Окинул придирчивым взглядом спальное расположение – не забыли ли чего напоследок.

– А чего это у них у всех ушей нет?

– Срезал на ожерелье, не обидишься? Могу с твоих тебе отдать.

– Да не надо. Оставь себе. Можешь рубануть каждого, чтобы твоя отметина на них была.

Жёлудь так и поступил. Он был честный парень.

– Отступаем через пожарный выход.

За оружейными пирамидами виднелась дверь. Крыльца за ней не оказалось, приступок, спортгородок, а за ним лес. На востоке небо стало алым, со дворов приветствовали друг друга спартанские петухи и начиналась утренняя движуха. Отец и сын бросились бежать, но впереди было пастбище, а сзади слышался топот копыт.

Бабахнул выстрел. «Дульнозарядное», – отметил командир.

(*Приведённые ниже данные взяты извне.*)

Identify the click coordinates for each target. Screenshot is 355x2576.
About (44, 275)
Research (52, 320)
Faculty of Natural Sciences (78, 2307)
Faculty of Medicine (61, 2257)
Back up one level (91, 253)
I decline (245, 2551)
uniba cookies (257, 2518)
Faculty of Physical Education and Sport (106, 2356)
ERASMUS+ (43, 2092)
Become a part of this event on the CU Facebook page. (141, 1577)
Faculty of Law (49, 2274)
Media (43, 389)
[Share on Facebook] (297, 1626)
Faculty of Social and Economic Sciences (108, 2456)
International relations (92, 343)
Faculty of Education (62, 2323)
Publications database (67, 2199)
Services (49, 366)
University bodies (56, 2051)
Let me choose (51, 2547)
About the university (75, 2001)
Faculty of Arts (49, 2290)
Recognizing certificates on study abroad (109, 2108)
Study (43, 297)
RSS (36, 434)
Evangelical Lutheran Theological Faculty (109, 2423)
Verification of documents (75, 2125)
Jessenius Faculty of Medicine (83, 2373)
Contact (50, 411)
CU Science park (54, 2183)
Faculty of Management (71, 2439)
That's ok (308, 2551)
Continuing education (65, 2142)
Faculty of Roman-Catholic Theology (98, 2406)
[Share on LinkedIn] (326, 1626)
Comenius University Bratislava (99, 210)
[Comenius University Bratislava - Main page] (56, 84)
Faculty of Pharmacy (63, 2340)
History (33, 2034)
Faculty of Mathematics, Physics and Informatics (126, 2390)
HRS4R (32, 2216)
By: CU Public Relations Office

Щавель на ходу оглянулся. По главной улице пронеслась на коне кряжистая фигура с округлыми, гладкими, совсем не мужскими формами. В одной руке странный наездник сжимал ружьё, в другой что-то вроде ребёнка, а пятками наяривал по бокам скакуна. Вдогонку неслись встревоженные гортанные крики.

Охотники наддали что было мочи, влетели в подлесок и затихарились. Смотрели сквозь кусты. За ними погони не было.

В деревне начался кипиш.

– Вроде баба скакала, – предположил Щавель.

– Это она! – выдохнул Жёлудь.

– Кто?

– Даздраперма Бандурина!

 

Глава двадцать первая,

 

в которой раболовецкий отряд продолжает боевой поход, ненадолго заворачивая в Спарту, дабы произвести кардинальную перемену социально-политического строя в одной отдельно взятой деревне на страх врагам, на радость князю

 

До Первитино добрались к вечеру, не встретив ни разбойничьей засады, ни погони. Вехобиты были заняты чем-то более важным после наезда на Спарту Даздрапермы Бандуриной.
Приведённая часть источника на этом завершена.